- [WORK REQUEST] Would you output the entries below only from the line containing "At what coordinates should I click to accomplish: Select Obtain" through the line containing "Given: Click the plot title Mc-Wb", exactly as they stand and with both ends included?

- [DATA FOR PROCESSING]
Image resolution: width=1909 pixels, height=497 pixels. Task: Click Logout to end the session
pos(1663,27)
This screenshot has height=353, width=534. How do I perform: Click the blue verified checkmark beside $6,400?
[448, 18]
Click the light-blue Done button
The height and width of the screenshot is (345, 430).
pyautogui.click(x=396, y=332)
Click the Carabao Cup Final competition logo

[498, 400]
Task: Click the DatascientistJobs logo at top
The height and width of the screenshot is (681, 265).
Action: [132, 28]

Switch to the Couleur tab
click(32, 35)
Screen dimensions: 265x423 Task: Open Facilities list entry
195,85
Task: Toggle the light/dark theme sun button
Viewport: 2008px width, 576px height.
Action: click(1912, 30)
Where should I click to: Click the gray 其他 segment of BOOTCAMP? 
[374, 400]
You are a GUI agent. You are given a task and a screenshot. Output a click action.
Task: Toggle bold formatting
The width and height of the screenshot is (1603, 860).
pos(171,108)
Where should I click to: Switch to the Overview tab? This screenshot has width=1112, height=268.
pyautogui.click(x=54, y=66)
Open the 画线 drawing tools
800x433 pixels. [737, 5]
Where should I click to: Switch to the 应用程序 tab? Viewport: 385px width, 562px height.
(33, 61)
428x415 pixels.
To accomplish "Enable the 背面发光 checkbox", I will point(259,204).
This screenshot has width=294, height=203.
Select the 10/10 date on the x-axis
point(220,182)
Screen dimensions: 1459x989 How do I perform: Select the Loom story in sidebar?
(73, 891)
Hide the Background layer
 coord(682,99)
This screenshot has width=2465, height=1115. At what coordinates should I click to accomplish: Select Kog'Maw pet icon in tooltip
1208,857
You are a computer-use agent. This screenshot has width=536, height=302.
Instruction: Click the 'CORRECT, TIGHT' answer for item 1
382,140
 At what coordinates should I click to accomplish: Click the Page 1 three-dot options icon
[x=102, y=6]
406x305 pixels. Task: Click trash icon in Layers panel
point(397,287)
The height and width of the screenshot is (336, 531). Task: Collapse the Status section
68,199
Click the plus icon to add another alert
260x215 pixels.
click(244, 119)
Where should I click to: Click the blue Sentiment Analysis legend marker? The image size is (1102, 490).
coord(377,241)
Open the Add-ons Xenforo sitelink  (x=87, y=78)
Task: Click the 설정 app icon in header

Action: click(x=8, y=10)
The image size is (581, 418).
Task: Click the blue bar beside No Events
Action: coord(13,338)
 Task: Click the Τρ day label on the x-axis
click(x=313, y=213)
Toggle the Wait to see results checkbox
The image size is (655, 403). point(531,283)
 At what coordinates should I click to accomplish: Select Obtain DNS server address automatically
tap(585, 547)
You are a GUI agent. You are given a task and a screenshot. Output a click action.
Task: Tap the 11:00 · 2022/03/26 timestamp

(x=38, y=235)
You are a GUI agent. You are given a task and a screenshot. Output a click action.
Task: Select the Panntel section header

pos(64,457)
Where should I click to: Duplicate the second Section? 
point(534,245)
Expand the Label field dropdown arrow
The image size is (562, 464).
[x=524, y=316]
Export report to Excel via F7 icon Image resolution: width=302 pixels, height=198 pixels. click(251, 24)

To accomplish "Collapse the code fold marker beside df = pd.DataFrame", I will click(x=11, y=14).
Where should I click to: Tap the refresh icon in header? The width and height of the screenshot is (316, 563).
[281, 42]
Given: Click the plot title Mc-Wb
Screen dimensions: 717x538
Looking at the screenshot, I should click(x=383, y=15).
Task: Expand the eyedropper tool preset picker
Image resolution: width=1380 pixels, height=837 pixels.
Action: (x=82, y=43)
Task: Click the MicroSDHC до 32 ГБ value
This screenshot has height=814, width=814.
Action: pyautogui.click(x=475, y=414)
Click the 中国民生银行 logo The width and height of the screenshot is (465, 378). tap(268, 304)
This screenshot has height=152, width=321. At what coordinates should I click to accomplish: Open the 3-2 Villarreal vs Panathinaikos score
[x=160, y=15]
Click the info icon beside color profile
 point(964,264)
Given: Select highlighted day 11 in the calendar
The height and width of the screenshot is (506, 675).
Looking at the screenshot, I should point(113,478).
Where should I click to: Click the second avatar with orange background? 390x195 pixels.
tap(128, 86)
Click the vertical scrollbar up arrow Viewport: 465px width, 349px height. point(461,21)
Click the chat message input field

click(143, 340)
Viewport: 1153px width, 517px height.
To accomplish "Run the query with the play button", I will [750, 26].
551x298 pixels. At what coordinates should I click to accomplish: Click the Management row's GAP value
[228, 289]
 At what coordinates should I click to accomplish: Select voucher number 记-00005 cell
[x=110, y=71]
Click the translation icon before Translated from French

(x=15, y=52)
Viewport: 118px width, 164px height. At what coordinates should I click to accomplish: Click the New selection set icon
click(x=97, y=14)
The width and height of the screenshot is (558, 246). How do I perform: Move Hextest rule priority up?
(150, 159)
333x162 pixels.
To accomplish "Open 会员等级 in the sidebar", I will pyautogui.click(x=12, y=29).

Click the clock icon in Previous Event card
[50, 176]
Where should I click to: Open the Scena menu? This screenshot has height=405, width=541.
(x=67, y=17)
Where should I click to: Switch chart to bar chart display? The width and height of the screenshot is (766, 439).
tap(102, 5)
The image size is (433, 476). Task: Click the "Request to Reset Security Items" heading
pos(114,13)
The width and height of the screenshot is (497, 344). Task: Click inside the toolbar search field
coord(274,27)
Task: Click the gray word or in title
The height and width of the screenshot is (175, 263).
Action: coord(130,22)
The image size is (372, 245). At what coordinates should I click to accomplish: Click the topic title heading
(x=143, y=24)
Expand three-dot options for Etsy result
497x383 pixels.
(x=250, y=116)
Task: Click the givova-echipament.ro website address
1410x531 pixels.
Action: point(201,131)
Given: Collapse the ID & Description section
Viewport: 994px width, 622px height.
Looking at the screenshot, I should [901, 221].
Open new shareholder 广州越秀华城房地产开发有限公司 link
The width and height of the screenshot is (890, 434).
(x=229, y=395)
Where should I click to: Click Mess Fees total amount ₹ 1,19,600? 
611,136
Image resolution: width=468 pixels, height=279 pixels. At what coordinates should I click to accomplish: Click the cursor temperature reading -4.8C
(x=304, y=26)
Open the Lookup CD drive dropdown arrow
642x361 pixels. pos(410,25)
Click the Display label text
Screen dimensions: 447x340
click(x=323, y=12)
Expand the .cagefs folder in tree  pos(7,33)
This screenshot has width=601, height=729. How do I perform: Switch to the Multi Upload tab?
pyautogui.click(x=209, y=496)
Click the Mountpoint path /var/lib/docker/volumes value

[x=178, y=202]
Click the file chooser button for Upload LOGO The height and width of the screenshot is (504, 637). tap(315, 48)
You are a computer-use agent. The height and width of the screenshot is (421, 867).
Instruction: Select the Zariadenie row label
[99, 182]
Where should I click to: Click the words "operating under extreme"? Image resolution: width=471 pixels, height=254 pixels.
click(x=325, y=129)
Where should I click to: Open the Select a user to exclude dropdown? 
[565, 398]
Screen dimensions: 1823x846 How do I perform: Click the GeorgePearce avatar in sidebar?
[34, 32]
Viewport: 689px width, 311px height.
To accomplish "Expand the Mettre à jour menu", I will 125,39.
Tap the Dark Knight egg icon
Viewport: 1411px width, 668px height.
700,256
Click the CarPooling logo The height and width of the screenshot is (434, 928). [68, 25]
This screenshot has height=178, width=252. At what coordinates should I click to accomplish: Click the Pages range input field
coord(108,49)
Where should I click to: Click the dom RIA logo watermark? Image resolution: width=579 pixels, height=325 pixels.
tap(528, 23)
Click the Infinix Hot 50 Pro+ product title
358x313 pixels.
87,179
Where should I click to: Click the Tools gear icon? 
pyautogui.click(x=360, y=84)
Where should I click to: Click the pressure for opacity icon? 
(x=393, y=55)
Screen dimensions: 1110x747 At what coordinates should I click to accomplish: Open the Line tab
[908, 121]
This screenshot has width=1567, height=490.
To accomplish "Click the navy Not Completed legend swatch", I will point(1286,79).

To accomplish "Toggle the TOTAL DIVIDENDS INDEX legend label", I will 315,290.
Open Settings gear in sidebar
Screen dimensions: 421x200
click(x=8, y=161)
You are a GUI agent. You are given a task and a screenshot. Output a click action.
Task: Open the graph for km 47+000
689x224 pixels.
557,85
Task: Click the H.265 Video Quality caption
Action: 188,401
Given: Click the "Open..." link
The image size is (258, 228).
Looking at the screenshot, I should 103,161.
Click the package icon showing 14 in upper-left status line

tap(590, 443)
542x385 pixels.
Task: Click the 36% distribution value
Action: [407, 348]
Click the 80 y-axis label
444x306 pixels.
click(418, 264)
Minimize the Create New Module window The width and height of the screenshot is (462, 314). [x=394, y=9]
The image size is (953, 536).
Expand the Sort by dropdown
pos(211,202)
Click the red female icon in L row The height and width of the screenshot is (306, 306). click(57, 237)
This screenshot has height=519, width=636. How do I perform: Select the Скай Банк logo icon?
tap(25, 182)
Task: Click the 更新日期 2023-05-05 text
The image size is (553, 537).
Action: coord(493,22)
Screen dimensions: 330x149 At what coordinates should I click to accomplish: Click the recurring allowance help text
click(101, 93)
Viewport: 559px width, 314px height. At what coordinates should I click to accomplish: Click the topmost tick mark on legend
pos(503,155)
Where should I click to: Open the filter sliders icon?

- [RESULT]
 At what coordinates should I click to accomplish: Select Obtain DNS server address automatically
tap(585, 547)
You are a GUI agent. You are given a task and a screenshot. Output a click action.
Task: Tap the 11:00 · 2022/03/26 timestamp

(x=38, y=235)
You are a GUI agent. You are given a task and a screenshot. Output a click action.
Task: Select the Panntel section header

pos(64,457)
Where should I click to: Duplicate the second Section? 
point(534,245)
Expand the Label field dropdown arrow
The image size is (562, 464).
[x=524, y=316]
Export report to Excel via F7 icon Image resolution: width=302 pixels, height=198 pixels. click(251, 24)

To accomplish "Collapse the code fold marker beside df = pd.DataFrame", I will click(x=11, y=14).
Where should I click to: Tap the refresh icon in header? The width and height of the screenshot is (316, 563).
[281, 42]
Given: Click the plot title Mc-Wb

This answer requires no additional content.